The Federal Trade Commission announced today that it will delay enforcement of its “red flags” rule through Dec. 31 while Congress considers legislation that would exempt physician, attorney and accounting offices with fewer than 20 employees from having to comply. The regulation calls for banks and creditors to have written plans in place to prevent, identify and mitigate identity theft.
The FTC had set a deadline of June 1 for compliance.
The FTC had classified healthcare practices as creditors because patients normally do not pay in full for healthcare services at the time they are delivered. The American Medical Association, American Osteopathic Association and Medical Society of the District of Columbia filed a lawsuit last week seeking to block physician practices from being classified as creditors.

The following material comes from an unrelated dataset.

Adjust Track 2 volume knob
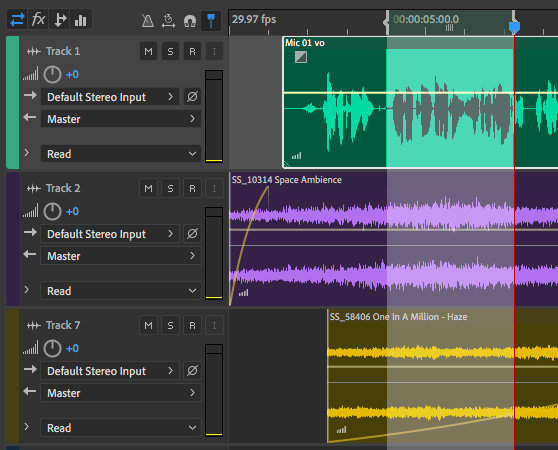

“In applying the 'red flags' rule to physicians who do not require payment in full at the time of providing care to patients, the FTC is exceeding its statutory authority and acting arbitrarily and capriciously,” the lawsuit stated. It cited a 2009 Washington district-court decision on a suit filed by the American Bar Association that lawyers and law firms are not necessarily creditors when they grant clients the right to defer payment and so are not subject to the rule. (That case is currently under appeal.)
“Congress needs to fix the unintended consequences of the legislation establishing the red flags rule—and to fix this problem quickly,” said Jon Leibowitz, FTC chairman, in a news release. “As an agency we're charged with enforcing the law, and endless extensions delay enforcement.”
The “red flags” rule became law Jan. 1, 2008, and the original deadline for full compliance was Nov. 1, 2008. The deadline subsequently was pushed back to June 1, 2010. The FTC said that if Congress passes legislation limiting the scope of the “red flags” rule with an effective date earlier than Dec. 31, the agency will begin enforcement as of that date.